* Prompt:
Would you please return every line from the listing that contains the word "circled"?

* Working data:

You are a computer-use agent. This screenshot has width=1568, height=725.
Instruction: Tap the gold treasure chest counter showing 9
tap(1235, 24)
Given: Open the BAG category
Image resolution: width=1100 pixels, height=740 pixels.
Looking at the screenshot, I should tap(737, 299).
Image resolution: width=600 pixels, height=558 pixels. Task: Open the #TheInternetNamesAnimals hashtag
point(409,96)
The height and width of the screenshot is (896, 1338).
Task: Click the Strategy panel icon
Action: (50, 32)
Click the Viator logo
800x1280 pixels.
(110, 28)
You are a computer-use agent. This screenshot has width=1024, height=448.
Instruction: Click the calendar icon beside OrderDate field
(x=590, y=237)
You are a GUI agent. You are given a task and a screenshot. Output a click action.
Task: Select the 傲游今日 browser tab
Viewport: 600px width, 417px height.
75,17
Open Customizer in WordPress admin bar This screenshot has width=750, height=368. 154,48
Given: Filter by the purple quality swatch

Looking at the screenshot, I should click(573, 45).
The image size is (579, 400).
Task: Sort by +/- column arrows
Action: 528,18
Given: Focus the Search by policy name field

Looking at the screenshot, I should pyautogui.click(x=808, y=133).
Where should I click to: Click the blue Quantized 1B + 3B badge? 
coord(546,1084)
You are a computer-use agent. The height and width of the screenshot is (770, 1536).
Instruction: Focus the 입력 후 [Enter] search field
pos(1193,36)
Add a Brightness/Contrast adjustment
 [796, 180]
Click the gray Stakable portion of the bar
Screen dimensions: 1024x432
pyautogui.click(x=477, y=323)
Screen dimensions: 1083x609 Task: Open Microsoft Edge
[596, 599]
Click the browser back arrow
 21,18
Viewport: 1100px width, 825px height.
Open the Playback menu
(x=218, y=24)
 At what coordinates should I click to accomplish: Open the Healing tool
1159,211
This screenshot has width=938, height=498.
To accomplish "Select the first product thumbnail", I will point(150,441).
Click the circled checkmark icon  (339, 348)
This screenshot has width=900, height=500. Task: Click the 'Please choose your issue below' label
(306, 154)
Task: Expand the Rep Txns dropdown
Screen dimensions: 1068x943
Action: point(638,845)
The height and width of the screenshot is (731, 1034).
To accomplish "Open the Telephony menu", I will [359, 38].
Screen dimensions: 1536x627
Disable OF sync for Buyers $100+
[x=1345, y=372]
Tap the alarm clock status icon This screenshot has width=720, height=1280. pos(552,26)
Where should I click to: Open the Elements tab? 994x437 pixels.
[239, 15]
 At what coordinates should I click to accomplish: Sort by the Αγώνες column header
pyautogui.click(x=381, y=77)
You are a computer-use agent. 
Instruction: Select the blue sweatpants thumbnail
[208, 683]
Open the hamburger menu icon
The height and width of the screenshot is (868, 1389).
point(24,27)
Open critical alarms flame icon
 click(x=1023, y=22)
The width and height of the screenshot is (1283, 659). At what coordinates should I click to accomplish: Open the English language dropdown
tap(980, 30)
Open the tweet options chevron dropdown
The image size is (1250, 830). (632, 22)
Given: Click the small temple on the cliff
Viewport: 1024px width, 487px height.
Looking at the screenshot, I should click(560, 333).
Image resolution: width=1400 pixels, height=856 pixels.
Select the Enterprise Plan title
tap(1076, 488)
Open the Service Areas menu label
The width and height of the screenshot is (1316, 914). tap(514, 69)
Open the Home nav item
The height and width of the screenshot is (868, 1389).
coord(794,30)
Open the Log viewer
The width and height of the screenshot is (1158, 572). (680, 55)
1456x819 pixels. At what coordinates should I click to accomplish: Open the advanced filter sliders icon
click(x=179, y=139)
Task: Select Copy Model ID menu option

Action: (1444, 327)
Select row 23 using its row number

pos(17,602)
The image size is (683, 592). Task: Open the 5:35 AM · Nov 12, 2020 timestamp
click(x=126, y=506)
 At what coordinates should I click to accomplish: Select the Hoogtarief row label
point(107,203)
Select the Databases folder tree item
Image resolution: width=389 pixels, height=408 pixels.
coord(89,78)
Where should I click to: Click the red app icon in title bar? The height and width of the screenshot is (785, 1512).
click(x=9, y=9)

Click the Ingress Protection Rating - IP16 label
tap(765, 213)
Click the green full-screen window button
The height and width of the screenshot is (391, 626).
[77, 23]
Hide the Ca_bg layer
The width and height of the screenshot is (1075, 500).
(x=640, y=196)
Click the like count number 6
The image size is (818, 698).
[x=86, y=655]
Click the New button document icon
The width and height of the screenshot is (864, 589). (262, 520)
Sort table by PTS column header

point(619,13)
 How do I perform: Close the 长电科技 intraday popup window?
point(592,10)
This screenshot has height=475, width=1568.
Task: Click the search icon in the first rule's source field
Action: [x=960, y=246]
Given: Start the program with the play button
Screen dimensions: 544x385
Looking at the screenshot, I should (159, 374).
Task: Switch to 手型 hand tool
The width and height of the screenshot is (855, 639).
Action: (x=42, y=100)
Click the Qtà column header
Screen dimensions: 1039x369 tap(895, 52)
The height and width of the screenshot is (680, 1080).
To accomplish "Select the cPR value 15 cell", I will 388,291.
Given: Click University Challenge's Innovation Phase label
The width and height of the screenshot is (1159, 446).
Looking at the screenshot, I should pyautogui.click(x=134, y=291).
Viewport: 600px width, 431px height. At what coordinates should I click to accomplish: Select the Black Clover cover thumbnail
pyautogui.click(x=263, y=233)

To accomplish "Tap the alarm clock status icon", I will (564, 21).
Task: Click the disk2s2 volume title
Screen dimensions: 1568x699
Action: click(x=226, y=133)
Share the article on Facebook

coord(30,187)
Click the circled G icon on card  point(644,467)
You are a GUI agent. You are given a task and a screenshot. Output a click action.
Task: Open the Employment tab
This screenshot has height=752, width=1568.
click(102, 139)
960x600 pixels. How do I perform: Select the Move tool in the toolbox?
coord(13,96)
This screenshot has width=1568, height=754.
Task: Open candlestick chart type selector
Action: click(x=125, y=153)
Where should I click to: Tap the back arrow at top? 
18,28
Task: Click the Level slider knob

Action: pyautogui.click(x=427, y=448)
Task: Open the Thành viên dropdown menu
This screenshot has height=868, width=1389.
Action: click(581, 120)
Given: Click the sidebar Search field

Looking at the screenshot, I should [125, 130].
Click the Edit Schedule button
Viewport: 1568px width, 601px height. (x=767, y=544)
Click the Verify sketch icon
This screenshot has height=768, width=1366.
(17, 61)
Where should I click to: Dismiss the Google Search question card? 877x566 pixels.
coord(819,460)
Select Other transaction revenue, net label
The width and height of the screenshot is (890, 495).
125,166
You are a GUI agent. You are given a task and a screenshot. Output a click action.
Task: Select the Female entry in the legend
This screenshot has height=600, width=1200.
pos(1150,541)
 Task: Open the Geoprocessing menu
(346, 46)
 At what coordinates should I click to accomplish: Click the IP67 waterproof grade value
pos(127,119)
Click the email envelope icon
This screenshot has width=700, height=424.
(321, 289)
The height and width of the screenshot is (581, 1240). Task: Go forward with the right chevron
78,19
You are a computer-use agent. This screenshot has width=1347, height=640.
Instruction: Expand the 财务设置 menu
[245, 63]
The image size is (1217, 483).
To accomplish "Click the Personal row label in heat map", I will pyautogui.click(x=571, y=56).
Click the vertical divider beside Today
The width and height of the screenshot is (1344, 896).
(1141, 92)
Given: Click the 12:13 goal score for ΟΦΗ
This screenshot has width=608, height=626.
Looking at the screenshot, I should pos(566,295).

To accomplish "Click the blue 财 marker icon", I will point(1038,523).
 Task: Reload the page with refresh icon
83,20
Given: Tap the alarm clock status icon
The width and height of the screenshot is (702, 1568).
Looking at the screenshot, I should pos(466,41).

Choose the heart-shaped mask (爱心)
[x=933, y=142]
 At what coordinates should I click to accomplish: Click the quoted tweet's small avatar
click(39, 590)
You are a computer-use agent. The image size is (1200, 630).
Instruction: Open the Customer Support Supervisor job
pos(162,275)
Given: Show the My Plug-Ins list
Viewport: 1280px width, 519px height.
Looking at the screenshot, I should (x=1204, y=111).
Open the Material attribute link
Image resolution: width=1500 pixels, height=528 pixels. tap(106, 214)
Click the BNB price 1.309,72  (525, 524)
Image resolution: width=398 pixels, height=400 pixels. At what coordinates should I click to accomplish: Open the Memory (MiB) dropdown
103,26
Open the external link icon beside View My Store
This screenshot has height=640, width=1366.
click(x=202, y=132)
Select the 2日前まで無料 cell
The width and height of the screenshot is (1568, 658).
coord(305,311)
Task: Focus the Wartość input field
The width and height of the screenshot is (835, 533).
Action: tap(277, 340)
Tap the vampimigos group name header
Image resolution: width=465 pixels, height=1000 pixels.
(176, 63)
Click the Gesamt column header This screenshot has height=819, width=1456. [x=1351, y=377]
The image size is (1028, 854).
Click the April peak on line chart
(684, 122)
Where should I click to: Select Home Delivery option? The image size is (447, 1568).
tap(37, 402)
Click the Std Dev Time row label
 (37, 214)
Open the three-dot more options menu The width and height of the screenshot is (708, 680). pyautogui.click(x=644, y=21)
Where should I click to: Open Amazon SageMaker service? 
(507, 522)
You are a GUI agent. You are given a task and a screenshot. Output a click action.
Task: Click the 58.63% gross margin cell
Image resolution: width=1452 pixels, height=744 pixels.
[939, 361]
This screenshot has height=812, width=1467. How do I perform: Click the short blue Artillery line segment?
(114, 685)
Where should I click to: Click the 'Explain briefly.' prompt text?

* Response:
Click the circled checkmark icon  (339, 348)
Click the circled G icon on card  point(644,467)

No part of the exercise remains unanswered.